The Language of Life

An illness is like a mis-spelt word in an unknown script. The modern physician is like someone trying to correct the word by restructuring the letter without knowing the script or the meaning. He feels his way through some deformed letters and tries to correct it as children do in Kindergarten. But even after the deformity is set right, the erroneous word remains because one knows nothing about the meaning. The meaning of life must be known to understand the true error and set it right. For the mis-spelt word of illness is not just a structural issue but also a cognitive one. The average physician sees the structural defect that medical science has come to decipher by studying thousands of hieroglyphs. But a rare physician tries to go beyond the structure and see where the letters have changed positions, lending thereby a wrong sense to the very meaning of life. The meaning of life is not merely in the structure of the letters and the rules of grammar of the language of life. The genetic code is simply the external script. The processes are simply the rules of its grammar, the punctuation, comma, exclamation, and the full-stop. But the one who holds the meaning and writes the poetry of life is hidden behind in the depths. He uses matter for page, will as pen, faith as the invisible ink. The contents of his life, his thoughts, feelings, desires, impulses, hopes, fears, expectations and aspirations constitute the various characters of his drama and what he speaks and does through them is the sense and substance of his complex play.

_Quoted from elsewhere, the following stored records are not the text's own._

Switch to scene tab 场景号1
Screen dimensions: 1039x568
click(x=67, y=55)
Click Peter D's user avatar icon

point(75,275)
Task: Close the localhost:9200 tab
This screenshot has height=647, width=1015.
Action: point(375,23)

When the writer is fully conscious, when he inscribes some deep truth and has a sense of beauty and harmony in his calligraphy, when he is deliberate in his writing and knows the rules of the game of life, then he remains free of afflictions. But if he is casual, full of error and jumble, confused within and ignorant outside, then his language of life shares this defect and reveals this imperfection. Even if we correct a letter or a word here and there, he continues to mis-spell and his sentences become a jumble.

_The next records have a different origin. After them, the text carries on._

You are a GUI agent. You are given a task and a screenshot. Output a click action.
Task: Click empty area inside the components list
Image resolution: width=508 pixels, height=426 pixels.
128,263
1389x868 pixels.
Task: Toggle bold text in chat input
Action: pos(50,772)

There are two ways to avoid these errors which translate as an illness. One is not to write much and to keep it all simple, perhaps very simple. Those who have a rudimentarily developed consciousness, whose life is full of a natural ease and a spontaneous simplicity with few wants and needs, avoid the errors of life that come by sheer excesses. They have few characters in their play, some small hopes and very few anxieties and fear. The second way is to go to the other pole of a complex and developed consciousness with many characters in the play and a rather complicated script. For these, the only way is to discover the harmony of a higher divine Perfection. For while a short and simple script can be managed by a novice, a large and complex script needs a Master Artist.

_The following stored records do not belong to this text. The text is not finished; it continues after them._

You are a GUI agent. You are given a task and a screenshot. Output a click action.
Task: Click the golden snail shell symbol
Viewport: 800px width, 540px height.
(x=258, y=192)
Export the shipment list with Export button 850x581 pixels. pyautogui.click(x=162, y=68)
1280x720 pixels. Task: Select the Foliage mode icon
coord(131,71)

This Master Artist is within us as the Lord of Life. Either we must live with the sense of a carefree albeit unconscious surrender to His delegate Nature, or else, do consciously and in detail what the simple creatures of Nature do spontaneously and unconsciously through her. That is to say, place our entire being consciously and wilfully in the Hands of the Divine Master of Life through a detailed and integral yoga so that He takes up our pen and ink and erasing our errors rewrites the script and the drama of our life afresh.

This is the secret art we are here to learn. Till we learn that, till we hang between the animal simplicity and the divine spontaneity, we shall only exchange one error for another, correct the deformed letter but leave the word mis-spelt and lose thereby the meaning of life and our manifold existence because we knew only the form of letters but not the language, the structural aspects of the hieroglyph but not its meaning and sense.